(Stored data entries)
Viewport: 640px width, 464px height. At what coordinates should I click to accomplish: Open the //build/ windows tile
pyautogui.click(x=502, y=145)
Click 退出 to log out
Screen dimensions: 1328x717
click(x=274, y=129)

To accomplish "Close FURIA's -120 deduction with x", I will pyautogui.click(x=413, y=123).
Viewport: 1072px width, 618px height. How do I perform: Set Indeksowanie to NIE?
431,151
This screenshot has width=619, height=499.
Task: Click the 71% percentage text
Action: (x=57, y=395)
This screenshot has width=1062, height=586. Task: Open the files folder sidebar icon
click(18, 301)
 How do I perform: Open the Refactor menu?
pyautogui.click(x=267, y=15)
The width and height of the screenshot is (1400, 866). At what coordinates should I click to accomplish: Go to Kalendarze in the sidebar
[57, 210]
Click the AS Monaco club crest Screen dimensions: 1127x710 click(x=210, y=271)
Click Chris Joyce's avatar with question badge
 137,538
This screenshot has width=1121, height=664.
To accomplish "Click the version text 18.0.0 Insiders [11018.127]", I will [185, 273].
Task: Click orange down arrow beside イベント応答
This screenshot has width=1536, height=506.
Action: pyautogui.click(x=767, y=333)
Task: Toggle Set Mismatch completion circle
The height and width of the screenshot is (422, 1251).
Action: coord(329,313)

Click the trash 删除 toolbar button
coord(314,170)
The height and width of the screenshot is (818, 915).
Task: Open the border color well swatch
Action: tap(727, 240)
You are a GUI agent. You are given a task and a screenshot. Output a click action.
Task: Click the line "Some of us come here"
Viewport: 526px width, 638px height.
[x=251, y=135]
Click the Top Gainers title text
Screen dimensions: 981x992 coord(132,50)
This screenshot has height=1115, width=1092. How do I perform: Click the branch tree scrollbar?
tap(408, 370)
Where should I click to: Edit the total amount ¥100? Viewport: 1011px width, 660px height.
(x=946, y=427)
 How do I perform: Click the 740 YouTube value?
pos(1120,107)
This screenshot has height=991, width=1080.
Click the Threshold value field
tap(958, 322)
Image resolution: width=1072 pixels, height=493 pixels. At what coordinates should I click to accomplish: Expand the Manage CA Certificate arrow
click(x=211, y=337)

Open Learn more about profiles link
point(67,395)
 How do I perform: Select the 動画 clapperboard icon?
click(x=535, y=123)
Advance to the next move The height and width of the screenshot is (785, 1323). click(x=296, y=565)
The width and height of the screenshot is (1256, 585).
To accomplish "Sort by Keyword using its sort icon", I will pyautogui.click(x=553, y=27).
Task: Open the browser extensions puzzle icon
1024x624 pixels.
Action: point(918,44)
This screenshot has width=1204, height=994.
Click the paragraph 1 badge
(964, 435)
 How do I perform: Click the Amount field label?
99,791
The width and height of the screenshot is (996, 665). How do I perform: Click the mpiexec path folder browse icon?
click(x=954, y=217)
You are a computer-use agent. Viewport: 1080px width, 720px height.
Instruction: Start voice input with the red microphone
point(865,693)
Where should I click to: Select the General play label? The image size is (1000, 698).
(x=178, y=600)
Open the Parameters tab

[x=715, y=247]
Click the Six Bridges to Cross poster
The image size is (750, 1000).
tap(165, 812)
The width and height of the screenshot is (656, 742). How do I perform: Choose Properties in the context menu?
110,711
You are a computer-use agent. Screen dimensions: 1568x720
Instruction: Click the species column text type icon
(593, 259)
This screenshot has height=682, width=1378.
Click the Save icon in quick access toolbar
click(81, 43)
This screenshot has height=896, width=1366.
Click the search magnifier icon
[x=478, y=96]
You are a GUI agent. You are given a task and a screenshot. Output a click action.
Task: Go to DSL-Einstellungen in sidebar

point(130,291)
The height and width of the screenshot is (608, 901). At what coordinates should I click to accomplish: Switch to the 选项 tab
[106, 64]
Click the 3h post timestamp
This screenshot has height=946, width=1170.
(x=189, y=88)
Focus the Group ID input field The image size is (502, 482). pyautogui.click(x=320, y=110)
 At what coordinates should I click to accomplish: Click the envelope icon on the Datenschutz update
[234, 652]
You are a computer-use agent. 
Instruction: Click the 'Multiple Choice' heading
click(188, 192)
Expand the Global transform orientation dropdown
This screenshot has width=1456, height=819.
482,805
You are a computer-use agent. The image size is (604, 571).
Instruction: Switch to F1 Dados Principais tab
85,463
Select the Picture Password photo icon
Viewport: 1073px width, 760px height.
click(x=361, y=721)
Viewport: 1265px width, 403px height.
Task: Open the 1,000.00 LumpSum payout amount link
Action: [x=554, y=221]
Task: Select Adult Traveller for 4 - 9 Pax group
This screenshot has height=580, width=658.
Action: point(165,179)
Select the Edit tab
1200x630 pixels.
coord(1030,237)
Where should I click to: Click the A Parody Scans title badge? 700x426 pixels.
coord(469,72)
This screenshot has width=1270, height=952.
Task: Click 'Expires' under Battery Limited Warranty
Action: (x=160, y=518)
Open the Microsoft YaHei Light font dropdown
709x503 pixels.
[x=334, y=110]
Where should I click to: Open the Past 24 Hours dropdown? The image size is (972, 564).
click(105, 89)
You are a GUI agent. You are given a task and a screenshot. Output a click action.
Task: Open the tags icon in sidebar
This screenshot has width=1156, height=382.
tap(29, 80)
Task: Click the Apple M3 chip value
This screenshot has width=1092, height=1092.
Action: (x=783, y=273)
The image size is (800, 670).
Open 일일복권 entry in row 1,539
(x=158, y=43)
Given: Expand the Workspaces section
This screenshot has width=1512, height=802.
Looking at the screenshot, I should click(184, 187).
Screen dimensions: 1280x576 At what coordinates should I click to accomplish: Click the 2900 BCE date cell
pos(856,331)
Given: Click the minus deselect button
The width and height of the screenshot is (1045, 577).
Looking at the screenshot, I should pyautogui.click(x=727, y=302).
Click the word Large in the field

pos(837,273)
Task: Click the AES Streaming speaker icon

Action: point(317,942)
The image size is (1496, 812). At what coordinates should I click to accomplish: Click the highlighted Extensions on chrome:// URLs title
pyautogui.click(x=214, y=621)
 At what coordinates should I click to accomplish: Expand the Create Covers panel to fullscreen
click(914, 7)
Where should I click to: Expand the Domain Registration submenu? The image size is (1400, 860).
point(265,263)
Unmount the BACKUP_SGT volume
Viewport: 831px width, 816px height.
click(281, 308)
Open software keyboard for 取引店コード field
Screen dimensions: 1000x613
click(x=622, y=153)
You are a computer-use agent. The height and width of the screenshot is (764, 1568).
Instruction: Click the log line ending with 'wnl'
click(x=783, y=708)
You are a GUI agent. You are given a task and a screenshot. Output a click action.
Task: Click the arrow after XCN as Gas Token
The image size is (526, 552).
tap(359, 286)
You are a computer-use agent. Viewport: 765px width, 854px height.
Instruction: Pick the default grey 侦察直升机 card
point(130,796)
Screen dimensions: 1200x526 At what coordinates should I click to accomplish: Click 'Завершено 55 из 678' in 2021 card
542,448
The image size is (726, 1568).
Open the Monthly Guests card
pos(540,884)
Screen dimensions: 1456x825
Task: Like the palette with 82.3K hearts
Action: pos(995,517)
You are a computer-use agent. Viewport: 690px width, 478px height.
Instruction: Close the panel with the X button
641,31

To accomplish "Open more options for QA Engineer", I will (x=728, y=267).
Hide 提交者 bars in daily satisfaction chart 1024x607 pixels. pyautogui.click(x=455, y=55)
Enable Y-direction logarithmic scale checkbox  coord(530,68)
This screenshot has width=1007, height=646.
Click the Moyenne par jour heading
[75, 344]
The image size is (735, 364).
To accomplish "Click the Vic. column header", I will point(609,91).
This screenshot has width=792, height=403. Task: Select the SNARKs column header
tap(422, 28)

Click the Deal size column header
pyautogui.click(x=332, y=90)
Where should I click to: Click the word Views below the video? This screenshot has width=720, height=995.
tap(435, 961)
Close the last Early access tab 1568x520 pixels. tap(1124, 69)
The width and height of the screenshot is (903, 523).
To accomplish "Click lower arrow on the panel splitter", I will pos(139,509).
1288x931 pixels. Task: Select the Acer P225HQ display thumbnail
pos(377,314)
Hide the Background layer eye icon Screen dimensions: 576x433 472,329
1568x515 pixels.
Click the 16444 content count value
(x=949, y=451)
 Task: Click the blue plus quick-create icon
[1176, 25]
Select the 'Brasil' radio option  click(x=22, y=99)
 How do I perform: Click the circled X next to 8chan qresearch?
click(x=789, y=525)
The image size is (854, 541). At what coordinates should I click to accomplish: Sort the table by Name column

**Task to carry out:** Taking the entries above, write out exactly the lines starting with the line containing "Task: Click orange down arrow beside イベント応答" and going on through the line containing "Advance to the", both included, and nothing else.

**Exercise output:**
Task: Click orange down arrow beside イベント応答
This screenshot has width=1536, height=506.
Action: pyautogui.click(x=767, y=333)
Task: Toggle Set Mismatch completion circle
The height and width of the screenshot is (422, 1251).
Action: coord(329,313)

Click the trash 删除 toolbar button
coord(314,170)
The height and width of the screenshot is (818, 915).
Task: Open the border color well swatch
Action: tap(727, 240)
You are a GUI agent. You are given a task and a screenshot. Output a click action.
Task: Click the line "Some of us come here"
Viewport: 526px width, 638px height.
[x=251, y=135]
Click the Top Gainers title text
Screen dimensions: 981x992 coord(132,50)
This screenshot has height=1115, width=1092. How do I perform: Click the branch tree scrollbar?
tap(408, 370)
Where should I click to: Edit the total amount ¥100? Viewport: 1011px width, 660px height.
(x=946, y=427)
 How do I perform: Click the 740 YouTube value?
pos(1120,107)
This screenshot has height=991, width=1080.
Click the Threshold value field
tap(958, 322)
Image resolution: width=1072 pixels, height=493 pixels. At what coordinates should I click to accomplish: Expand the Manage CA Certificate arrow
click(x=211, y=337)

Open Learn more about profiles link
point(67,395)
 How do I perform: Select the 動画 clapperboard icon?
click(x=535, y=123)
Advance to the next move The height and width of the screenshot is (785, 1323). click(x=296, y=565)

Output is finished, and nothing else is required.